In mathematics, the mean value theorem (or Lagrange theorem) states, roughly, that for a given planar arc between two endpoints, there is at least one point at which the tangent to the arc is parallel to the secant through its endpoints.

More precisely, the theorem states that

if a function f(x) is

(i)continuous in the closed interval [a, b]

(ii) differentiable in the open interval (a, b).

Then, there exists at least one number c∈(a, b) such that

\(f '(c) = \frac{f(b)-f(a)}{b-a}\)

#### Geometrical Meaning of Mean Value Theorem

Let f(x) be a continuous function in an interval [a,b] with A=f(a) and B=f(b). Then Mean Value Theorem asserts that there exist at least one point c lying between A and B such that the tangent at that point is parallel to the chord AB as shown in figure below.

There may exist more than one points \(c_1, c_2\) and may be more between A and B, so that the tangents at those points are parallel to chord AB shown in figure.

#### Proof of Mean value theorem

Statementif a function f(x) is

(i)continuous in the closed interval [a, b]

(ii) differentiable in the open interval (a, b).

Then, there exists at least one number c∈(a, b) such that

\(f '(c) = \frac{f(b)-f(a)}{b-a}\)

Proof

Let P(x,y) be any arbitrary point on the line AB.

Then equation of the line AB is given by

\(y-f(a)=\frac{f(b)-f(a)}{b-a} (x-a)\)

or \(y=f(a)+\frac{f(b)-f(a)}{b-a} (x-a)\)

Take a point C, which lies on the function, the value of segment AC, which is perpendicular to x-axis is

AC=f(x)

Now, the value of the segment PC is given by

PC=f(x)- y

g(x)=f(x)-y

The function g(x) is defined by

\(g(x) = f(x)-\) \(f(a)-\frac{f(b)-f(a)}{b-a} (x-a)\)

Here

g(a)=g(b)

Further g(x) has the same continuity and differentiability properties as f(x)

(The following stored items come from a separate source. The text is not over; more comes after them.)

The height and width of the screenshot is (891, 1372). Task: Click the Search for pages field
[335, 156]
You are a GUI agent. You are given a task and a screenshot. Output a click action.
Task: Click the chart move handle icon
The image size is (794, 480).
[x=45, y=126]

Thus we can apply Rolle’s theorem to g(x) finding c ∈(a, b), where g'(c) = 0.

We immediately get that

\( g'(c)=0\)

or \( f'(c)-\frac{f(b)-f(a)}{b-a}=0\)

or \(f'(c) = \frac{f(b)-f(a)}{b-a}\)

This completes the proof.

#### Mean Value Theorem:Solved Examples

- Which of the following function satisfy the hypothesis of Mean Value theorem, give reason.
- \( f(x)=x^2\) over [0,2]
- \( f(x)=x^2-5x+1\) over [0,3]
- \( f(x)=x^2-2x-8\) over [-1,3]
- \( f(x)=x^3+3x^2-24x\) over [1,4]
- \( f(x)=4x^3-8x^2+7x-2\) over [2,5]
- \( f(x)=x^3-8x-5\) over [1,4]
- \( f(x)=2^x\) over [0,3]
- \( f(x)=x^{2/3}\) over [-1,8]
- \( f(x)=x^{4/5}\) over [0,1]
- \( f(x)=\frac{x+2}{x}\) over [1,2]
- \( f(x)=\frac{2}{x}\) over [-1,1]
- \( f(x)=5-\frac{4}{x}\) over [1,4]
- \( f(x)=x \sqrt{1-x}\) over [0,1]
- \( f(x)=2 \sin x+3 \cos x\) over \([0,2 \pi]\)
- \( f(x)= \begin{cases} \frac{\sin x}{x} & \pi \le x < 0 \\ 0 & x=0 \end{cases} \)

- For what value of a,m, and b does the function satisfy Mean value theorem in the interval [0,2]

\( f(x)= \begin{cases} 3 & x =0\\ -x^2+3x+a & 0 < x < 1\\ mx+b &1 \le x \le 2 \end{cases} \)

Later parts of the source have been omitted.